We recently experienced two unplanned outages on the Ning Platform: the first on Thanksgiving evening, November 22, and the second yesterday, November 27. We know that near-perfect up-time is what you’ve come to expect from Ning, and we wanted to let those who are interested know more details about this unplanned maintenance and how we generally respond when outages occur.

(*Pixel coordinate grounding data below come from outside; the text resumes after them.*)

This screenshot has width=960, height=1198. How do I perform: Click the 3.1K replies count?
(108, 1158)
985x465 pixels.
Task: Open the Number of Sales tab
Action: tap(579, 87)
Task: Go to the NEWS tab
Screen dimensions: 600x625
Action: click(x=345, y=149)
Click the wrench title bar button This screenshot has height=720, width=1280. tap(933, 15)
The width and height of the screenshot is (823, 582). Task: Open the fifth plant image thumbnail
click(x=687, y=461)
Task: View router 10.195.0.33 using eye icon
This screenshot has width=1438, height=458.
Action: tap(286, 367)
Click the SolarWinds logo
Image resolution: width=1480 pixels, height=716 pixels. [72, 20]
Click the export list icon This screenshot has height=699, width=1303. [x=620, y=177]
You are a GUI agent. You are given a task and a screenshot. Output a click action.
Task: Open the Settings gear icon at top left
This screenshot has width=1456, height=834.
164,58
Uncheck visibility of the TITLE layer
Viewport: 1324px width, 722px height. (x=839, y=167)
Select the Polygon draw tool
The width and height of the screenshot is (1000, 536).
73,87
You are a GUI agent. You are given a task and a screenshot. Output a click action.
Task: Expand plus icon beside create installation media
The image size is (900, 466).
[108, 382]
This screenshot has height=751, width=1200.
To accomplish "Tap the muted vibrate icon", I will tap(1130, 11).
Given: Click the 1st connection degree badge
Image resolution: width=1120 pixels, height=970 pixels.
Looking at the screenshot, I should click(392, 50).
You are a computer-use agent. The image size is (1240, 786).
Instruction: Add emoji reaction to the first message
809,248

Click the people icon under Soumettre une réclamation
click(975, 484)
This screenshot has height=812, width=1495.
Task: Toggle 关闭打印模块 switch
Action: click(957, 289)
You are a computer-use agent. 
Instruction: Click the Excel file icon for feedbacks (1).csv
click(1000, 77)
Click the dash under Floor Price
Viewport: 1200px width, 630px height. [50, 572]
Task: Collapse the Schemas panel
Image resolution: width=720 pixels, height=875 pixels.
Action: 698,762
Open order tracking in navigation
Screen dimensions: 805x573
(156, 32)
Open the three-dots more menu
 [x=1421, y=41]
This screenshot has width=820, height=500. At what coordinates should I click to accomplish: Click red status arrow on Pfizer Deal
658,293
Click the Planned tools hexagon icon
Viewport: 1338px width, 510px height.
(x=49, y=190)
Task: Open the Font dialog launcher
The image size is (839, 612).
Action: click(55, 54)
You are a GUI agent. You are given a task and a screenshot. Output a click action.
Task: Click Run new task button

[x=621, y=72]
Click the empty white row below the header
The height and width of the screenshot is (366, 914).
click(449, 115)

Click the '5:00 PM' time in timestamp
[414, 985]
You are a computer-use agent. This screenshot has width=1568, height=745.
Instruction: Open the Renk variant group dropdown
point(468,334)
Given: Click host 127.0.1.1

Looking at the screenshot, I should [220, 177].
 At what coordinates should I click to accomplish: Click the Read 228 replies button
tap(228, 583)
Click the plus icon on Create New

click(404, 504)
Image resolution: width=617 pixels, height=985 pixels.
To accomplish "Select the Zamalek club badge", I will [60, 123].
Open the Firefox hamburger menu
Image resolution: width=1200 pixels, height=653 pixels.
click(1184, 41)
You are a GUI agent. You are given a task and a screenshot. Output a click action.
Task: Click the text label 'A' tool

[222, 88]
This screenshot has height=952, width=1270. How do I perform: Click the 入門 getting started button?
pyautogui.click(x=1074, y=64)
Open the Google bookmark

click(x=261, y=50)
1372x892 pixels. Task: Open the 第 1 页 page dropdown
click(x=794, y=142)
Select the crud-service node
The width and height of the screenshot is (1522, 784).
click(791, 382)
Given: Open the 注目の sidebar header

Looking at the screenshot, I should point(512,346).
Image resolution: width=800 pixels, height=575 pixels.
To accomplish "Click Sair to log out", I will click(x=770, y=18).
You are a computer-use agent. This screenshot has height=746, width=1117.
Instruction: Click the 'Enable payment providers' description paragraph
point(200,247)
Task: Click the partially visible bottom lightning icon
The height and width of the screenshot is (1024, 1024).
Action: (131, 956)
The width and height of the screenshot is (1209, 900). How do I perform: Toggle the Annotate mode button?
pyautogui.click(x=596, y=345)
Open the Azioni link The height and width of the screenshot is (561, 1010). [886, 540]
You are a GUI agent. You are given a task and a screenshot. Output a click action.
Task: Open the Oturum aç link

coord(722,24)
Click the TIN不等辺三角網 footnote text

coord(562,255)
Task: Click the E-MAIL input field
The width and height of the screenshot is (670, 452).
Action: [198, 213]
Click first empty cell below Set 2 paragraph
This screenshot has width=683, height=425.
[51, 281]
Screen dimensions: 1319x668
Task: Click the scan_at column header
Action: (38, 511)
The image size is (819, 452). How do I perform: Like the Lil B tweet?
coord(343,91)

Platform uptime and performance are a critical part of the hosted community solution we offer you, and we know that any outage could have a significant effect on the health and activity in your communities. We delivered at least 99.9% uptime consistently from 2011 to October 2012. Obviously, in the past week we’ve failed to meet this standard. I want you to know that we take these outages (and any outage) very seriously. A team of engineers and advocates are always on-call 24/7 to quickly resolve significant incidents. If necessary, we call in additional engineers with relevant expertise. Any time we have an outage, we perform a detailed post-mortem to investigate root causes and specify changes to prevent the issue from recurring.


So, what happened?


The first outage resulted from back-end optimization work our engineering team has been doing over the past three months. The team has been making changes to our architecture to take advantage of newer equipment and powerful new cloud services that weren’t available when the back-end was originally designed. Our expectation is that the optimization process will result in stronger performance and improved disaster recovery in the long-term. However, one of the changes that was made caused a key set of databases to fail, leading to the outage on November 22nd. The engineering team has corrected the issue so it will not recur.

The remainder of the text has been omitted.